A friend of mine (who happened to also be my immediate supervisor) was diagnosed with cancer in late February. Suffice it to say, the funeral was Saturday, and I can't convey the shock and despair we're feeling.

She was friendship and sunshine and all that was good and right in the world. She made a difference. If that sounds trite, well, tough cookies, it's true.

Probably the oddest piece of trivia that I've learned in the last several days is that someone I dubbed Nemesis in a much earlier blog was her sorority sister at our undergraduate school. One of the people who hurt me the most in my life, and for no reason other than she was mean as a snake, was a pledge the year that my friend was a junior. Mercifully, I rushed as a sophomore, after my friend graduated, so she never knew about it- although having known her, she would never have let it color her perception of me. They were opposites; my friend was good, and Nemesis, evil, under the roof of the same sorority house. The Good Sister had the most influence on me, while the Bad Sister is a distant unpleasant memory.

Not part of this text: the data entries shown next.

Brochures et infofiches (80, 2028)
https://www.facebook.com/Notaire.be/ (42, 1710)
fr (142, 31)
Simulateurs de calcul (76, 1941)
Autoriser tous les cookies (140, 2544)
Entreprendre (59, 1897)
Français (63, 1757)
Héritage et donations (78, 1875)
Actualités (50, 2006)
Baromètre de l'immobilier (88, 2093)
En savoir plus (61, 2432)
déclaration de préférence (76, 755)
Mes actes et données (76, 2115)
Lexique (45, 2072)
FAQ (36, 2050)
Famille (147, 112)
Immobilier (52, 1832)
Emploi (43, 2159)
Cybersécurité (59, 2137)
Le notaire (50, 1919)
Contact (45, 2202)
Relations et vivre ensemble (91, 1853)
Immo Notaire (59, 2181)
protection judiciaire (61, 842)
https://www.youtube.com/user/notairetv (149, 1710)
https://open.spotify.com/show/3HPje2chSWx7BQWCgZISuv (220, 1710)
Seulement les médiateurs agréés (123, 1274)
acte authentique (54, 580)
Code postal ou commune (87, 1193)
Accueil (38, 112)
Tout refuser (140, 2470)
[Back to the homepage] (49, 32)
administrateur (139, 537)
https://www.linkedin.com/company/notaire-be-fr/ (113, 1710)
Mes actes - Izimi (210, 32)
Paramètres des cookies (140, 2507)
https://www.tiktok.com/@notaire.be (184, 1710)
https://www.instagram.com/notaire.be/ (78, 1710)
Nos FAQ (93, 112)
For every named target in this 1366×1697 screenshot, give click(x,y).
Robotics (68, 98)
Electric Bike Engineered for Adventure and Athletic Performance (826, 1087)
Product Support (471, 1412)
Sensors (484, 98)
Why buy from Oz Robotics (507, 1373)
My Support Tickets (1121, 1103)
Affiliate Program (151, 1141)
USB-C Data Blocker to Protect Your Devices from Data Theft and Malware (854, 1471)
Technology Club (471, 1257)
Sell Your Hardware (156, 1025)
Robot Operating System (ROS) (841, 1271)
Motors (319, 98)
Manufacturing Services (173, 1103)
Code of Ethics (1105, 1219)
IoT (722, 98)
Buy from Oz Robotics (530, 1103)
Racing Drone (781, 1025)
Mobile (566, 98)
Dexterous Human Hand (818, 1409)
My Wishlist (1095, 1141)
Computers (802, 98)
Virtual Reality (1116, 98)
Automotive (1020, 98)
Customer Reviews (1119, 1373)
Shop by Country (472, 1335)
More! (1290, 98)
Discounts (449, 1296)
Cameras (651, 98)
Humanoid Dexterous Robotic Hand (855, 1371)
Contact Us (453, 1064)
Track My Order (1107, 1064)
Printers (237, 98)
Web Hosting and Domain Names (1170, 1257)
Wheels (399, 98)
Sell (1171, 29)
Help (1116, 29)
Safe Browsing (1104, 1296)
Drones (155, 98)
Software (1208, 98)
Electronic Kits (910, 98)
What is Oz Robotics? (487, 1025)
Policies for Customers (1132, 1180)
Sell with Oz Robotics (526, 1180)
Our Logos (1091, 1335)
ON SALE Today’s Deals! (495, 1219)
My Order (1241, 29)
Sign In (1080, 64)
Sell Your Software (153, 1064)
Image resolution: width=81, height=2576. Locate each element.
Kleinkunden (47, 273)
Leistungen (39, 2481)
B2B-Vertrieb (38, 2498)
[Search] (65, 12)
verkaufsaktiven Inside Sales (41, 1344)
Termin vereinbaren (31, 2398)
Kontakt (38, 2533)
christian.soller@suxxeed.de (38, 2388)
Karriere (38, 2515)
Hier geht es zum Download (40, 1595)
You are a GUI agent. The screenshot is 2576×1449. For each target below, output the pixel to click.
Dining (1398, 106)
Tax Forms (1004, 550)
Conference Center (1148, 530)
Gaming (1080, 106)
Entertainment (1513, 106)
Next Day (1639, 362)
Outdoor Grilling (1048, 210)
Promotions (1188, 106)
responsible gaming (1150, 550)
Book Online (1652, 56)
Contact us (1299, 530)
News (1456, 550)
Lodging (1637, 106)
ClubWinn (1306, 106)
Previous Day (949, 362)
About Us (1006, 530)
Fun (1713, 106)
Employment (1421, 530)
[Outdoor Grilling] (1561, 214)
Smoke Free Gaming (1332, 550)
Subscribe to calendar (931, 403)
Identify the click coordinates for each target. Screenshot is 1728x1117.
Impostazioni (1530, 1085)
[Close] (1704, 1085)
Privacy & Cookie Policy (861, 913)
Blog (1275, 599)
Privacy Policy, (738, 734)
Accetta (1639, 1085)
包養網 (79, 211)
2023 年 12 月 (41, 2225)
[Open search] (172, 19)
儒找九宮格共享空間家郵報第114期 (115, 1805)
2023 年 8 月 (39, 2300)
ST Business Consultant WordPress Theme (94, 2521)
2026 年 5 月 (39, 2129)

Two days before the funeral, and two days after my friend died, I arrived at the library to open up in the morning. Standing outside was a young woman wearing a sorority sweatshirt. I asked, as I let her into the building, where her chapter was since the one at my university lost its charter long ago. The next day, I discovered that it was my friend's sorority- the closest chapter is currently in a state north of us. What were the odds?

Message received.

My heart aches and I want nothing more than to go home and hide in my bed, but the truth of the matter is that we have to go on. She'd want us to go on. We have a daunting task at hand and failure is not an option. 

Let me close by saying that if you have not recently had cancer screening appropriate to your age and family history, please do so as soon as you can manage. Don't leave it too late. I am violently sick of cancer and the agony it sows...do your part so that if you get it, detection is early and you have some chance of surviving.